Required actions
1. Answer these questions using the passage on umpire strike zones, one line for each answer:
(a) Which pitches did the umpire consistently call balls?
(b) What field supplies the tools the proposed metric uses?
(c) Which organization supplies the pitch data?
2. According to the passage on umpire strike zones, what measurements does the pitch-tracking data include? List every one.
3. Pick up the passage on umpire strike zones at the point where it stops, and write a few more sentences.

*** Document ***

One might quibble with a couple of the outside calls, but the called strikes, for the most part, are contained within a ring of balls. Notice also that pitches in the lower-inside corner were consistently called balls. While this umpire didn’t establish a perfectly rectangular zone, he did establish a consistent zone; neither pitcher got those calls on the inside corner, and hitters on both teams generally knew what to expect.

In this post, I will propose a metric for assessing the inconsistency of an umpire’s strike zone. This metric does not assess how well the umpire conformed to the rule-book zone or the consensus MLB zone. Rather, it uses some tools from computational geometry to compare the overall shape formed by called strikes with the shape formed by the called balls.

Data from MLB Advanced Media describes each pitch as an ordered pair (*p _{x}, p_{z}*), representing the left/right and up/down positions of the ball as it crosses the front of the plate. This pitch-tracking data includes measurements of each batter’s stance, which can be used to normalize the up/down positions to account for batters of different heights. If we draw a scatterplot of these adjusted positions corresponding to called strikes during a given game, the outline of the points represents what we define as the umpire’s

*established strike zone*.

*** Material shown ***

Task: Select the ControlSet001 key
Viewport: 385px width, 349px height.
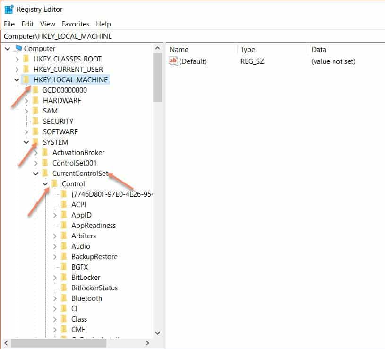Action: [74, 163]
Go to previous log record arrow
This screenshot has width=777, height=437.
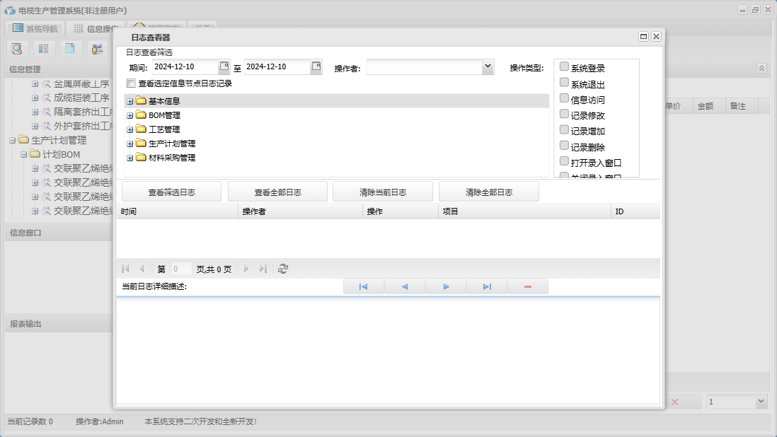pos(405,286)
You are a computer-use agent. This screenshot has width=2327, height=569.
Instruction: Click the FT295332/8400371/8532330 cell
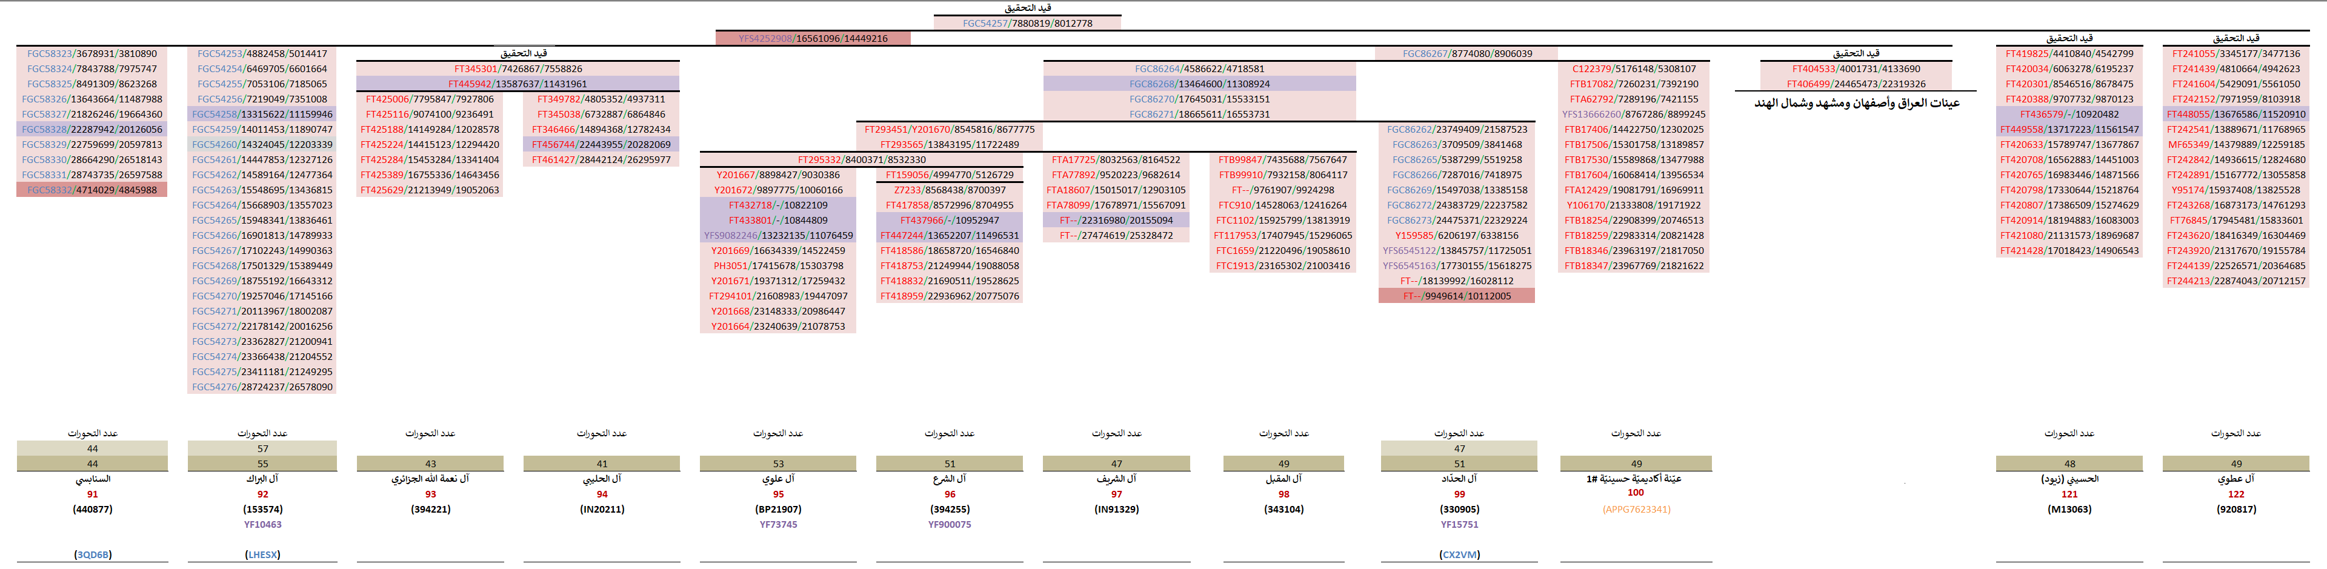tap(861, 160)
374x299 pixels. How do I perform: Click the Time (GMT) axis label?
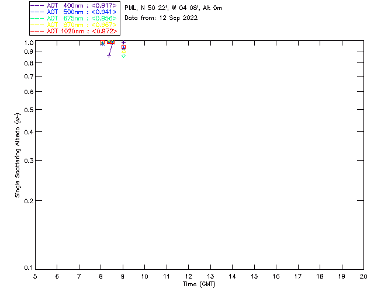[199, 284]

***

Per-task answers
1.
(a) Pitches in the lower-inside corner.
(b) Computational geometry.
(c) MLB Advanced Media.

2.
- The left/right position of the ball as it crosses the front of the plate (p_x)
- The up/down position of the ball as it crosses the front of the plate (p_z)
- Measurements of each batter's stance

3.
More precisely, the established strike zone is what mathematicians call the “convex hull” of these points. If you draw the points on a sheet of paper, the *convex hull* is what would remain if you trimmed the paper as much as possible, without removing any points, using only straight cuts that go all the way across the sheet.

A similar construction describes the *alpha hull* of a set of points: replace the paper cutter with a hole punch that can only punch out circular holes of a given radius. Punch out as much of the paper as possible, without removing any of the points, and what remains is the alpha hull. Unlike the convex hull, the alpha hull can have empty region in its interior. We can therefore define an umpire’s *established ball zone* as the alpha hull of points corresponding to called balls.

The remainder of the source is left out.